If there is a wider lesson from Karnataka for national politics as 2019 approaches, it is this. The BJP will actively play the communal card. And the opposition cannot counter it with identity politics of its own.

BJP workers celebrate the party's lead in over 100 assembly constituencies, as the counting of votes is in progress, in Bengaluru on Tuesday. Credit: PTI/Shailendra Bhojak

There are two ways to look at the Bharatiya Janata Party’s victory in the Karnataka assembly elections. The fact that it has won 104 seats is a stunning achievement though it is less than the 112 it needs to form a government on its own. But the underlying vote shares tell a more complex story:  the Congress – as of the Election Commission’s website at 6 pm – was ahead with 38% to the BJP’s 36.2%.
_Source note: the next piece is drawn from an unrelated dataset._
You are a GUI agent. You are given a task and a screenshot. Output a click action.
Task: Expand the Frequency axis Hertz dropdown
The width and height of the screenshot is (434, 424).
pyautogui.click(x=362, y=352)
Seats matter when it comes to winning and losing, and in determining the immediate political consequences of a result. Tuesday’s victory is not so much a shot in the arm for Narendra Modi, Amit Shah and the BJP as it is a lethal blow to the Congress and its new president, Rahul Gandhi, especially if the party is able to use its seat tally, its deep pockets – and the presence of a friendly governor – to shoe-horn itself into power by breaking the Janata Dal (Secular).  The Congress desperately needed to generate some political momentum in the run up to the crucial state elections later this year of Rajasthan, Chhattisgarh, Madhya Pradesh and Mizoram. Today, having lost its largest state by an unambiguous margin, the Congress will go into those races with its back to the wall. Unless its offer to help make the JD(s)’s H.D. Kumaraswamy passes muster at Raj Bhavan.

When it comes to drawing broader conclusions about what worked and didn’t work, however, it is the voting percentages that need careful scrutiny. The counterfactual of this election is that the Congress has seen seats tally fall by more than half even as its share of the popular vote has risen by one percentage point. To be sure, the BJP’s vote share has registered a much more handsome increase. In 2013, it polled 19.8% but if we add to its share the votes polled by the Yeddyurappa and Sriramulu factions which are now within the united saffron fold, its vote share five years ago was 32.4%. In the latest election, the Modi-Shah-Yeddyurappa trio have managed to boost that by 4.8%.

So how have both the Congress and the BJP managed to increase their vote shares? By eating into the Janata Dal (Secular) of H.D. Deve Gowda as well as a host of smaller parties and independents. The JD(S) vote share has decreased from 20.2% to 18.4%.

How do we explain the increase in Congress’s vote share? Was it Siddaramaiah’s use of Lingayat identity politics? Anecdotal evidence on the ground suggests this was not much of a factor at all. One thing is clear though. It was not the masterstroke the Congress had hoped it would be.

What explains the BJP’s higher vote share? The usual argument of “anti-incumbency” does not hold much water because the Congress’s vote share has not fallen but actually risen marginally. The BJP would like to believe the Modi government’s ‘development’ image did the trick but vikas was only a secondary factor in the BJP — and Modi’s own — campaigning. What may have worked for the party was its communal rhetoric, particularly in the coastal region, as well as the bruising language Modi deployed against the Congress – replete with half-truths and outlight lies – which might have impressed a section of voters. The fact that the only chief minister the BJP deployed in the Karnataka campaign from its stable of more than a dozen was Yogi Adityanath tells its own story. The Uttar Pradesh CM is a poster boy for Hindu chauvinism and nothing else.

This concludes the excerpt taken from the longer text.